▸ Set exercise
Repeat word for word the part of the 12th Pennsylvania Reserves passage between "Organization" and "to June 1864.", inclusive.

The 12th Pennsylvania Reserve Regiment also known as the 41st Pennsylvania Volunteer Infantry was an infantry regiment that served in the Union Army as part of the Pennsylvania Reserves infantry division during the American Civil War.

Organization

Service
The 12th Pennsylvania Reserves was organized at Camp Curtin in Harrisburg, Pennsylvania beginning August 1861 and mustered in August 10, 1861 under the command of Colonel John H. Taggart.

The regiment was attached to 3rd Brigade, McCall's Pennsylvania Reserves Division, Army of the Potomac, to March 1862. 3rd Brigade, 2nd Division, I Corps, Army of the Potomac, to April 1862. 3rd Brigade, McCall's Division, Department of the Rappahannock, to June 1862. 3rd Brigade, 3rd Division, V Corps, Army of the Potomac, to August 1862. 3rd Brigade, 3rd Division, III Corps, Army of Virginia, to September 1862. 3rd Brigade, 3rd Division, I Corps, Army of the Potomac, to February 1863. 3rd Brigade, Pennsylvania Reserves Division, XXII Corps, Department of Washington, to June 1863. 3rd Brigade, 3rd Division, V Corps, Army of the Potomac, to June 1864.

▸ Material provided
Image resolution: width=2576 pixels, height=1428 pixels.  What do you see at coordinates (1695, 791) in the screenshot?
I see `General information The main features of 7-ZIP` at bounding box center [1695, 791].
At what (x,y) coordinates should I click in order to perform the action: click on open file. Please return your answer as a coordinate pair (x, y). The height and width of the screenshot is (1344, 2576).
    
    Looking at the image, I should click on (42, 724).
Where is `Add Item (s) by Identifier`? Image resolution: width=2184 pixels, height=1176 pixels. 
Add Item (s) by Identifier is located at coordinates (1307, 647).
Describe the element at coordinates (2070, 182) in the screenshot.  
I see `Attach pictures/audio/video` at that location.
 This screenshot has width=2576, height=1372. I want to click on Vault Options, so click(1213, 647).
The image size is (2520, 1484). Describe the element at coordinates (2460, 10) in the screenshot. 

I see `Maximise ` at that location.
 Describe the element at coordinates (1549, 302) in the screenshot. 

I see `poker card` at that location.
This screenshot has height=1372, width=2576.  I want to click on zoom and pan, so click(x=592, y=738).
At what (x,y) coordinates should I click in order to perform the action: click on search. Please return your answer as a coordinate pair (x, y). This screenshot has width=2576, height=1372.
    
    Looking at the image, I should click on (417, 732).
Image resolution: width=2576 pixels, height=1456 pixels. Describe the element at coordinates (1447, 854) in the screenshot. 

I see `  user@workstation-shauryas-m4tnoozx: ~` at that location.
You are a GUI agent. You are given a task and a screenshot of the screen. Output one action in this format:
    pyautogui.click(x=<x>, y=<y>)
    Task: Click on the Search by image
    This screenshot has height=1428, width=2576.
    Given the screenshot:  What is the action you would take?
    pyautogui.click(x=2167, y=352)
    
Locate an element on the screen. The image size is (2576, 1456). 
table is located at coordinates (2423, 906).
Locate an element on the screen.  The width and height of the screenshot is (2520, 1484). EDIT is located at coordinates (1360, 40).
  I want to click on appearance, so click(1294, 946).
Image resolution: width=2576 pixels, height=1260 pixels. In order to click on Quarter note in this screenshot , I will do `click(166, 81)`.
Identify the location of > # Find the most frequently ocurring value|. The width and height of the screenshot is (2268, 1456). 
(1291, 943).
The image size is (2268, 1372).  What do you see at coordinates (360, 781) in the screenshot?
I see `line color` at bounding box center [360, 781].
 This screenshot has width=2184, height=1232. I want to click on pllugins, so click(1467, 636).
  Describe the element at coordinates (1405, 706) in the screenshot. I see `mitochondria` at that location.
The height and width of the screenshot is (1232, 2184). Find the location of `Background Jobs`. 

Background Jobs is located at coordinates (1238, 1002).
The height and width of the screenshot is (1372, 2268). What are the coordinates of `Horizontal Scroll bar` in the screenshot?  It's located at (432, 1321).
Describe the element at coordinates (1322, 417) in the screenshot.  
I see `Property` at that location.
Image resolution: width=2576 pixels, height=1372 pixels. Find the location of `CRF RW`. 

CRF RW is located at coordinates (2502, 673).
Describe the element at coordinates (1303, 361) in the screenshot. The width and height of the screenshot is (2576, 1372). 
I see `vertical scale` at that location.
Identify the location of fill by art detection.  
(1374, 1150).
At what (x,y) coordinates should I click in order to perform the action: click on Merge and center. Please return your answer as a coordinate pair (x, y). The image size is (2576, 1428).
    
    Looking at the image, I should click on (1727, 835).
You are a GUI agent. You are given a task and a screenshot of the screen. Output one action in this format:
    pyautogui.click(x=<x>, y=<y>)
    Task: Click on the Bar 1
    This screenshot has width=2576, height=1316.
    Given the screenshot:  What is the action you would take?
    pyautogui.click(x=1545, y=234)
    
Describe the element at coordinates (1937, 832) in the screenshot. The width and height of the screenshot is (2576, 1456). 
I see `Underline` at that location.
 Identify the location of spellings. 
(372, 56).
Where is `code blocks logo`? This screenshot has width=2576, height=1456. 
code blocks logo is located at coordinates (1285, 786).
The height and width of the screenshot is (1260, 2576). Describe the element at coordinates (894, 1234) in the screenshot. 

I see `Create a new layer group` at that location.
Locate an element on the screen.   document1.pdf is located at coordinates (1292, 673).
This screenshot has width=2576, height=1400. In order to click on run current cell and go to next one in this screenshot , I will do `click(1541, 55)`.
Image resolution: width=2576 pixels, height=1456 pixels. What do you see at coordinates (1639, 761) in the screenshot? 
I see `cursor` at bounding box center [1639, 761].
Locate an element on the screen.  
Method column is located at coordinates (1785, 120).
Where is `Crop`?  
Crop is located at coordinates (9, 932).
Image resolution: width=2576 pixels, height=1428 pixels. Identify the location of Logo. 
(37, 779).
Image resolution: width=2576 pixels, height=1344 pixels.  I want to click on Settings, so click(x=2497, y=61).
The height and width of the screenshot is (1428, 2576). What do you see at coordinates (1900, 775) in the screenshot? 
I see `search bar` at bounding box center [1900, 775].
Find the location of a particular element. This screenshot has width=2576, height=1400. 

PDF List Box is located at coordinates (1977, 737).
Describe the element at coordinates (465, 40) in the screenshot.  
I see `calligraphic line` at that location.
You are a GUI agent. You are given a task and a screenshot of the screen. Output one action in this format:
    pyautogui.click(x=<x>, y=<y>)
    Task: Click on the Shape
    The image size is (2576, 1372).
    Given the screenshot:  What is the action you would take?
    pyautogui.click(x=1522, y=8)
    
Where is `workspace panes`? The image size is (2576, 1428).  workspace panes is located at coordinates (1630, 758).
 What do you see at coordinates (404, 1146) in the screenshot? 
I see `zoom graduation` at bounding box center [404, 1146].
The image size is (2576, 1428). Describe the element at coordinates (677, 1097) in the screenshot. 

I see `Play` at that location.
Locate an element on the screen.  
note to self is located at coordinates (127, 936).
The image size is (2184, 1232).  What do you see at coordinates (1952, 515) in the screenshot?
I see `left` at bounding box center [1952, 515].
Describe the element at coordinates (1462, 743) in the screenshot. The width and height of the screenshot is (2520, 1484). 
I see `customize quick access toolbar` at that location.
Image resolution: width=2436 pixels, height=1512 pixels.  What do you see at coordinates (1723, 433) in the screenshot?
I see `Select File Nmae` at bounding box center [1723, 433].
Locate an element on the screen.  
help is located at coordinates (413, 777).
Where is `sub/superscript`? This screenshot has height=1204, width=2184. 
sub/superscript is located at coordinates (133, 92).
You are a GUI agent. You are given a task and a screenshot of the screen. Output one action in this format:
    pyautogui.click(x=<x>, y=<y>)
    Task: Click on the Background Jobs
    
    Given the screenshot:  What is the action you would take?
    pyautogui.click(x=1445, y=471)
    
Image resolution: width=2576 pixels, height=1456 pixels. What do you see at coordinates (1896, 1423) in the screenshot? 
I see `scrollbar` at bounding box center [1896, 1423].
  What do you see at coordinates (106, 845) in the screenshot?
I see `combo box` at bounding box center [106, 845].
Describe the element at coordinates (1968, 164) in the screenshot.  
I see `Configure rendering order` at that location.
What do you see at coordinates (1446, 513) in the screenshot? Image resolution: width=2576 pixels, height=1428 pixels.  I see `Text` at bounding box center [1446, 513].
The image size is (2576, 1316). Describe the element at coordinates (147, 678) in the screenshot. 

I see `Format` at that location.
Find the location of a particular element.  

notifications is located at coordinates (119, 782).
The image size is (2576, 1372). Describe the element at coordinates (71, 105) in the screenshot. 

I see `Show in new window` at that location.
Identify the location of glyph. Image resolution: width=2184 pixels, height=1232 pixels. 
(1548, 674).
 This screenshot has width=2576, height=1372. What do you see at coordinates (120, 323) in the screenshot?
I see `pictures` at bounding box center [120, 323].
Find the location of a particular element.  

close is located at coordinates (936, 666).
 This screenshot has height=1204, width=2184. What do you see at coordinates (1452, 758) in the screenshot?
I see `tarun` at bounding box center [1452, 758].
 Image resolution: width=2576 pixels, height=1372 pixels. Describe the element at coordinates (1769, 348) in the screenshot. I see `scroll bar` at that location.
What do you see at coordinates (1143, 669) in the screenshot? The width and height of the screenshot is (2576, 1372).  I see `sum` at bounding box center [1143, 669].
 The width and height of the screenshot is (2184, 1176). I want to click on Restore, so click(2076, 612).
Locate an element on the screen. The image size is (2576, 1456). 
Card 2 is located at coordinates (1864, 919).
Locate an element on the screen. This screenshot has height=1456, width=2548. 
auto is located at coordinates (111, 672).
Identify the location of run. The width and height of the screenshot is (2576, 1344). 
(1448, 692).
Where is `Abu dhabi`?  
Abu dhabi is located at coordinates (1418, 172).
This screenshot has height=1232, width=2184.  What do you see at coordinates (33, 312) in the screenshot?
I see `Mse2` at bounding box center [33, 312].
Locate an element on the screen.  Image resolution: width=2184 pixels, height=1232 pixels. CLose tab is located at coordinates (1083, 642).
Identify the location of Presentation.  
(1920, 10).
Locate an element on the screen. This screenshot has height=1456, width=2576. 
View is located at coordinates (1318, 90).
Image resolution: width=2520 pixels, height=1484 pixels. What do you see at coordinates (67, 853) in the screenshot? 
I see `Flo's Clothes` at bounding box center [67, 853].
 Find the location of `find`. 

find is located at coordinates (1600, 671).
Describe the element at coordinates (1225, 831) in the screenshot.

▸ Exercise answer
Organization

Service
The 12th Pennsylvania Reserves was organized at Camp Curtin in Harrisburg, Pennsylvania beginning August 1861 and mustered in August 10, 1861 under the command of Colonel John H. Taggart.

The regiment was attached to 3rd Brigade, McCall's Pennsylvania Reserves Division, Army of the Potomac, to March 1862. 3rd Brigade, 2nd Division, I Corps, Army of the Potomac, to April 1862. 3rd Brigade, McCall's Division, Department of the Rappahannock, to June 1862. 3rd Brigade, 3rd Division, V Corps, Army of the Potomac, to August 1862. 3rd Brigade, 3rd Division, III Corps, Army of Virginia, to September 1862. 3rd Brigade, 3rd Division, I Corps, Army of the Potomac, to February 1863. 3rd Brigade, Pennsylvania Reserves Division, XXII Corps, Department of Washington, to June 1863. 3rd Brigade, 3rd Division, V Corps, Army of the Potomac, to June 1864.